As it happens poolGrow() is only ever called when the current block is full, i.e. when pool->ptr == pool->end. This isn't an absolute requirement, but a good deal of the following code makes more sense when you bear that in mind.

  if (pool->freeBlocks) {
    if (pool->start == 0) {
      pool->blocks = pool->freeBlocks;
      pool->freeBlocks = pool->freeBlocks->next;
      pool->blocks->next = NULL;
      pool->start = pool->blocks->s;
      pool->end = pool->start + pool->blocks->size;
      pool->ptr = pool->start;
      return XML_TRUE;
    }

As mentioned above, a pool may have unused blocks hanging¹ off its freeBlocks pointer. Let's assume for the moment that we have free blocks. The next test checks to see if we have any currently active blocks; if start is NULL, no block can be hanging off blocks. That makes linking and unlinking simple.

The pointer-fiddling for pool->blocks and pool->freeBlocks is fairly standard linked-list stuff. More interesting is the initialisation of start (to the start of the available memory in the block), end (calculated from the number of characters available) and ptr (same as start, obviously). Since this is all trivially successful, the function just returns success at this point.
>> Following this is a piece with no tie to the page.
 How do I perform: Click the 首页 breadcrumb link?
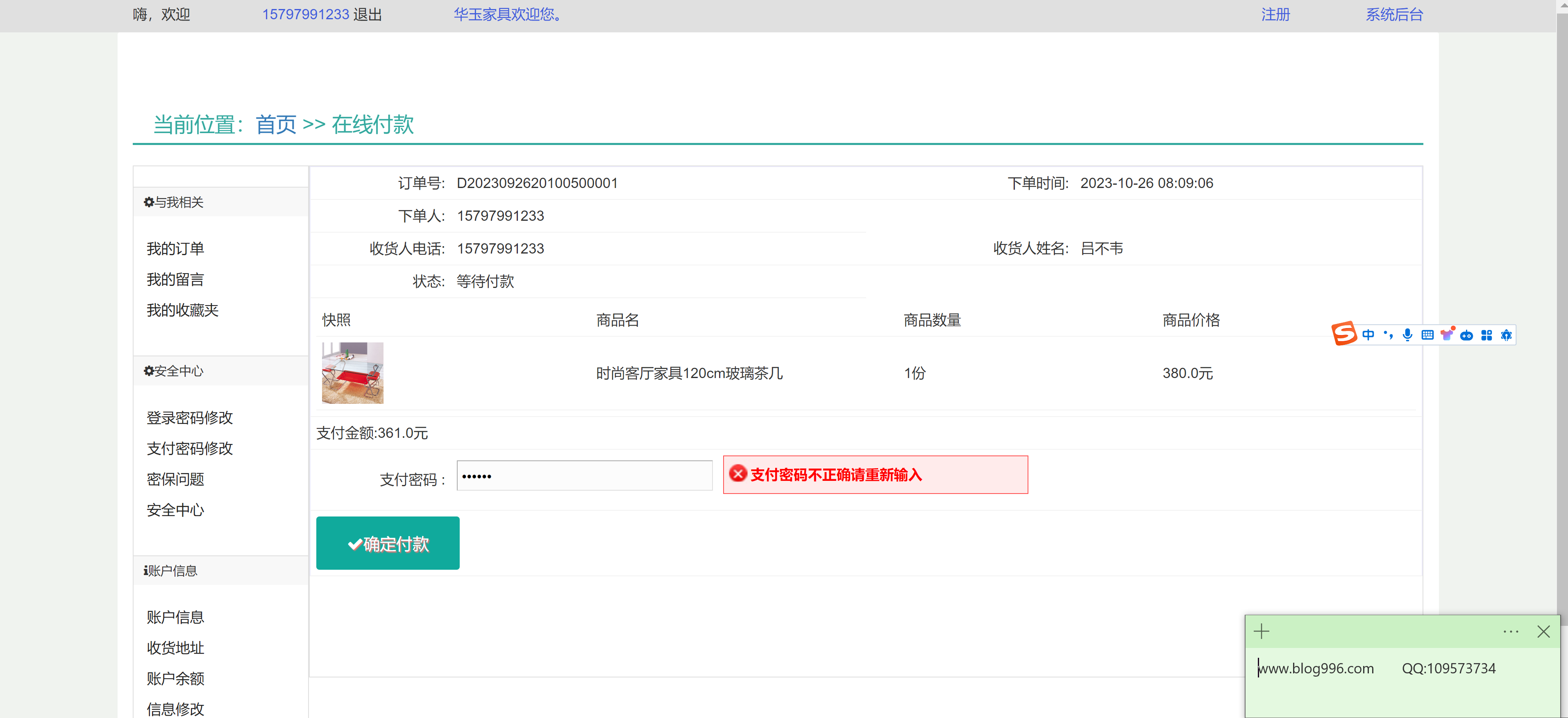276,125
    if (pool->end - pool->start < pool->freeBlocks->size) {
      BLOCK *tem = pool->freeBlocks->next;
      pool->freeBlocks->next = pool->blocks;
      pool->blocks = pool->freeBlocks;
      pool->freeBlocks = tem;
      memcpy(pool->blocks->s, pool->start,
             (pool->end - pool->start) * sizeof(XML_Char));
      pool->ptr = pool->blocks->s + (pool->ptr - pool->start);
      pool->start = pool->blocks->s;
      pool->end = pool->start + pool->blocks->size;
      return XML_TRUE;
    }
  }

If we do have a currently active block, life is a little more tricky. The block may (and usually will) contain the first part of string that we were in the process of creating when we noticed we needed more space. Unless we want to make more work for the calling function, we need to copy that partial string into whatever new space we find so that that caller can just go on adding characters without having to start from scratch. In that case, the new space we allocate or find had better be big enough to hold that partial string and more besides.
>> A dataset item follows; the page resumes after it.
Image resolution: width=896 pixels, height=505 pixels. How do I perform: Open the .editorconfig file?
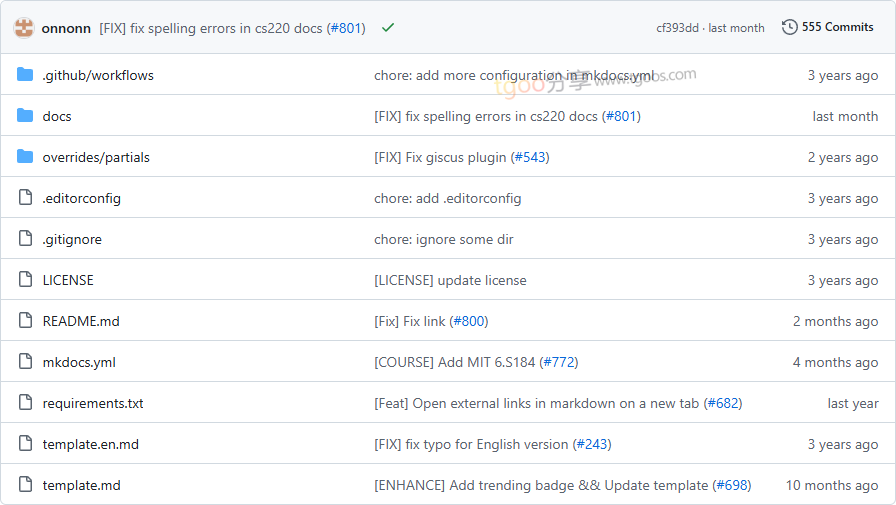pos(81,198)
As an example, suppose we have a string pool whose current block is five characters short of being full, and we want to add the string "ABCDEF" to it. Initially the pool will look like this:

+-...--------------------------+
| [other contents] 0 . . . . . |
+-...--------------------------+
  ^                  ^           ^
  + blocks->s        + ptr       + end
                     + start

The characters get added to the pool one at a time until the pool is full:

+-...------------------------------------+
| [other contents] 0 'A' 'B' 'C' 'D' 'E' |
+-...------------------------------------+
  ^                   ^                    ^
  + block->s          + start              + end
                                           + ptr

and this is the point at which poolGrow() gets called.

The number of characters in the unfinished current string is just the difference between the start and end pointers (five in our example). As long as that is less than freeBlocks->size, the unfinished string will fit in the free block with at least one character to spare. If we didn't need more space than the unfinished string takes up at the moment, we wouldn't have had to expand the pool!

Assuming that the unfinished string does fit into the first free block, we do much the same dance as before unlinking the first free block and re-linking it as the first active block, but the way we set the working pointers is much more interesting.

First we copy the unfinished string (still pointed to by pool->start) to the start of the new current block (pool->blocks->s). Once that is done, we can update the working pointers; ptr must point end - start characters into the new block, then start can be updated to the start of the new block and end calculated from start and the block size as before.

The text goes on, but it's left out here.